The full listing, copied exactly, is the required output.

▶ **SUPPLIED ENTRIES**
+---+
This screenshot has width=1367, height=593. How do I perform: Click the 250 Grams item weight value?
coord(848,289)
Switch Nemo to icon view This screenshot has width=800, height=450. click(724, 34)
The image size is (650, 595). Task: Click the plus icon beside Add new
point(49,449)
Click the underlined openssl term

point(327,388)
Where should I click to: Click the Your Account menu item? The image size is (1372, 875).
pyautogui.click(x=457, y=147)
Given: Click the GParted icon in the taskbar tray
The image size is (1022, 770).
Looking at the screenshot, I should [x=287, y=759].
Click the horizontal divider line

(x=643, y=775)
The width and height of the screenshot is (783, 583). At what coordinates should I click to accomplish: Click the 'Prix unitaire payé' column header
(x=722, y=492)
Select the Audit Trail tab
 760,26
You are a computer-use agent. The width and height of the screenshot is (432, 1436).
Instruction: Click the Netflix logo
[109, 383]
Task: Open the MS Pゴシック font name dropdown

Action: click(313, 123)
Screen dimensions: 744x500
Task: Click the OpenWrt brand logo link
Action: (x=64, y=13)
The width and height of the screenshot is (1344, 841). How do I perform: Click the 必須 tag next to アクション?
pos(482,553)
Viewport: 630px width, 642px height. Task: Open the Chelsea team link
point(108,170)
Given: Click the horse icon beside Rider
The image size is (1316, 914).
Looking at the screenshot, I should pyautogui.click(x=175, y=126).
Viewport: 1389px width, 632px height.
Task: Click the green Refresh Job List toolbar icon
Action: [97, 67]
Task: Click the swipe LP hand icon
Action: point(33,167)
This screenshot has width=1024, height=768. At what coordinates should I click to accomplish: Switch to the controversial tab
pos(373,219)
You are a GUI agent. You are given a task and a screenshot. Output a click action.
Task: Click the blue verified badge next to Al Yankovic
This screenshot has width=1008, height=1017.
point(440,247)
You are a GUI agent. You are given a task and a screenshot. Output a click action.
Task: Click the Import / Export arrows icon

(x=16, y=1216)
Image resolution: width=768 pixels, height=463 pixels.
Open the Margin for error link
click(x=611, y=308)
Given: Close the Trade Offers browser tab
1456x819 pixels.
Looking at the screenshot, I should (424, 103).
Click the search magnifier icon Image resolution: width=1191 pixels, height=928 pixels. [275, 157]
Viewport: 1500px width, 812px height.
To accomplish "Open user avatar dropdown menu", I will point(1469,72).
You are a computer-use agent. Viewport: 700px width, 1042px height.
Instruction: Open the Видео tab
+---+
▶ **ANSWER SPACE**
This screenshot has width=1367, height=593. How do I perform: Click the 250 Grams item weight value?
coord(848,289)
Switch Nemo to icon view This screenshot has width=800, height=450. click(724, 34)
The image size is (650, 595). Task: Click the plus icon beside Add new
point(49,449)
Click the underlined openssl term

point(327,388)
Where should I click to: Click the Your Account menu item? The image size is (1372, 875).
pyautogui.click(x=457, y=147)
Given: Click the GParted icon in the taskbar tray
The image size is (1022, 770).
Looking at the screenshot, I should [x=287, y=759].
Click the horizontal divider line

(x=643, y=775)
The width and height of the screenshot is (783, 583). At what coordinates should I click to accomplish: Click the 'Prix unitaire payé' column header
(x=722, y=492)
Select the Audit Trail tab
 760,26
You are a computer-use agent. The width and height of the screenshot is (432, 1436).
Instruction: Click the Netflix logo
[109, 383]
Task: Open the MS Pゴシック font name dropdown

Action: click(313, 123)
Screen dimensions: 744x500
Task: Click the OpenWrt brand logo link
Action: (x=64, y=13)
The width and height of the screenshot is (1344, 841). How do I perform: Click the 必須 tag next to アクション?
pos(482,553)
Viewport: 630px width, 642px height. Task: Open the Chelsea team link
point(108,170)
Given: Click the horse icon beside Rider
The image size is (1316, 914).
Looking at the screenshot, I should pyautogui.click(x=175, y=126).
Viewport: 1389px width, 632px height.
Task: Click the green Refresh Job List toolbar icon
Action: [97, 67]
Task: Click the swipe LP hand icon
Action: point(33,167)
This screenshot has width=1024, height=768. At what coordinates should I click to accomplish: Switch to the controversial tab
pos(373,219)
You are a GUI agent. You are given a task and a screenshot. Output a click action.
Task: Click the blue verified badge next to Al Yankovic
This screenshot has width=1008, height=1017.
point(440,247)
You are a GUI agent. You are given a task and a screenshot. Output a click action.
Task: Click the Import / Export arrows icon

(x=16, y=1216)
Image resolution: width=768 pixels, height=463 pixels.
Open the Margin for error link
click(x=611, y=308)
Given: Close the Trade Offers browser tab
1456x819 pixels.
Looking at the screenshot, I should (424, 103).
Click the search magnifier icon Image resolution: width=1191 pixels, height=928 pixels. [275, 157]
Viewport: 1500px width, 812px height.
To accomplish "Open user avatar dropdown menu", I will point(1469,72).
You are a computer-use agent. Viewport: 700px width, 1042px height.
Instruction: Open the Видео tab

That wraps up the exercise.